I need advice with folowing problem:

I had run regression lm model, and after using several residual-normality tests (Anderson-Darling, Shapiro-Francis, K-S, Jarque-Bera,...) I qet quite strong straightforward result - residuals are non-normal. But I need to check signifikance of parameters in my model (like using coeftest) in non-normality robust way.

Which kind of non-parametric test should I use as alternative to regression-output t-test?

Kind Regards
Jan Žemlička

1 Like

First off: kudos for checking your modelling assumptions.

Linear regression tends to be fairly robust to departures from normality in the residuals. As long as your residuals are fairly symmetric I wouldn't worry too much. If the residuals are skewed, however, you should be concerned.

For linear regression, the normality assumption is less critical than the assumptions about homoscedasticity and independence of the errors.

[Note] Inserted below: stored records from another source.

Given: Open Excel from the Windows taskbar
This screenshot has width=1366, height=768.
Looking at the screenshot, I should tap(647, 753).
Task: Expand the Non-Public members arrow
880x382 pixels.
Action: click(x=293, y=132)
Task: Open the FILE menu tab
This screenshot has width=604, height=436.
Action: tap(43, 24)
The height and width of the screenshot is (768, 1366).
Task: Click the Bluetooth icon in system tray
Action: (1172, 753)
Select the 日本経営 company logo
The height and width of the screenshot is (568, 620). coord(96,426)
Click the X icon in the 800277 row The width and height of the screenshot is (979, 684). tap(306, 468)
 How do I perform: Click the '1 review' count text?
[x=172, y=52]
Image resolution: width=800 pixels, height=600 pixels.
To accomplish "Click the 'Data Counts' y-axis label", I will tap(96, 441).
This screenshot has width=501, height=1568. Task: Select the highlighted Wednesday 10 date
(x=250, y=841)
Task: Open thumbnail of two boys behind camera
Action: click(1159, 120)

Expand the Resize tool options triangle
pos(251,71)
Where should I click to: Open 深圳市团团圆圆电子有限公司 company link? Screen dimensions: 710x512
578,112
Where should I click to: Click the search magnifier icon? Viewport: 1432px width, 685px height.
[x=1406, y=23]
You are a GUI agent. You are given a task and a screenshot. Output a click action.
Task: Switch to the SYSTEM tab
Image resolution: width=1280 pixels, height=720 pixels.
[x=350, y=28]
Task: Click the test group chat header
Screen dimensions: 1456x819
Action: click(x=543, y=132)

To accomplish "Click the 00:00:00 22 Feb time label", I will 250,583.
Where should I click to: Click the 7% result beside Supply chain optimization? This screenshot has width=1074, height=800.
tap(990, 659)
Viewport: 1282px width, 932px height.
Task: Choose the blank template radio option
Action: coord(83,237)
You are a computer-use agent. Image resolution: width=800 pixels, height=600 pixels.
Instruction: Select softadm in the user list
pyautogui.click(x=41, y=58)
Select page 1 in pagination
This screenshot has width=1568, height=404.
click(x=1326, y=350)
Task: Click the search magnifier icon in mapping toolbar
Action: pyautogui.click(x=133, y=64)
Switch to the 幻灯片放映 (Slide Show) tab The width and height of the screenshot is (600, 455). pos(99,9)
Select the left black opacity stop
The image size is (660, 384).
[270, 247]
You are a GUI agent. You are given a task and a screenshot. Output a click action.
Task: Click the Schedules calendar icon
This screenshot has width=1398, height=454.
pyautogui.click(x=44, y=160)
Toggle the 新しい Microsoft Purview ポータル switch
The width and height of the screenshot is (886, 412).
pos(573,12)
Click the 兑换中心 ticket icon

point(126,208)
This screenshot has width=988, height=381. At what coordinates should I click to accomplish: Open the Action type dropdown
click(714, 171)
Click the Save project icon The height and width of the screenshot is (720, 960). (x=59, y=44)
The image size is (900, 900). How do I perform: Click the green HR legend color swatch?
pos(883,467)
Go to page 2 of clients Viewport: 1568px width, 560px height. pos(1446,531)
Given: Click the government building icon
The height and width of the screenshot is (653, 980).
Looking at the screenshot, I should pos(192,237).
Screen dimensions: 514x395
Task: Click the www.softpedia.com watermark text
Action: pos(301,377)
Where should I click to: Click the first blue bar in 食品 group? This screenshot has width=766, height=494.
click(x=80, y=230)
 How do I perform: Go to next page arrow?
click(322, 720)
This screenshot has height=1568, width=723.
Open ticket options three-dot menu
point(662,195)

Some potential next steps:

  • If you're worried about non-normal errors, look into robust regression (maybe the robust package or MASS::rlm()). It might be worthwhile to briefly check if using robust regression changes the results in a meaningful way.
  • If you're worried about heteroscedastic error consider using HC1/HC2 standard errors. The estimatr package makes this easy. You could also look into "variance stabilizing transformations", such as log-transforms, Box-Cox transformations, etc.
  • If your observations are not independent, you'll need to consider incorporating appropriate covariance structures. This depends a lot on your specific problem, but mixed models may be appropriate.

Aside: the distribution of the residuals is different from the distribution of the regression coefficients. The coefficients can come from normal (or approximately normal) sampling distribution even if the residuals are not normal.

1 Like

Thank you very much!

...and also, I recall a conversation with a professor of statistics, in which he said: "The easiest way to check if people have fabricated their data, is to check if the residuals are completely normal". In other words, don't expect your residuals to be "completely normal", when you are working on real live data :slightly_smiling_face: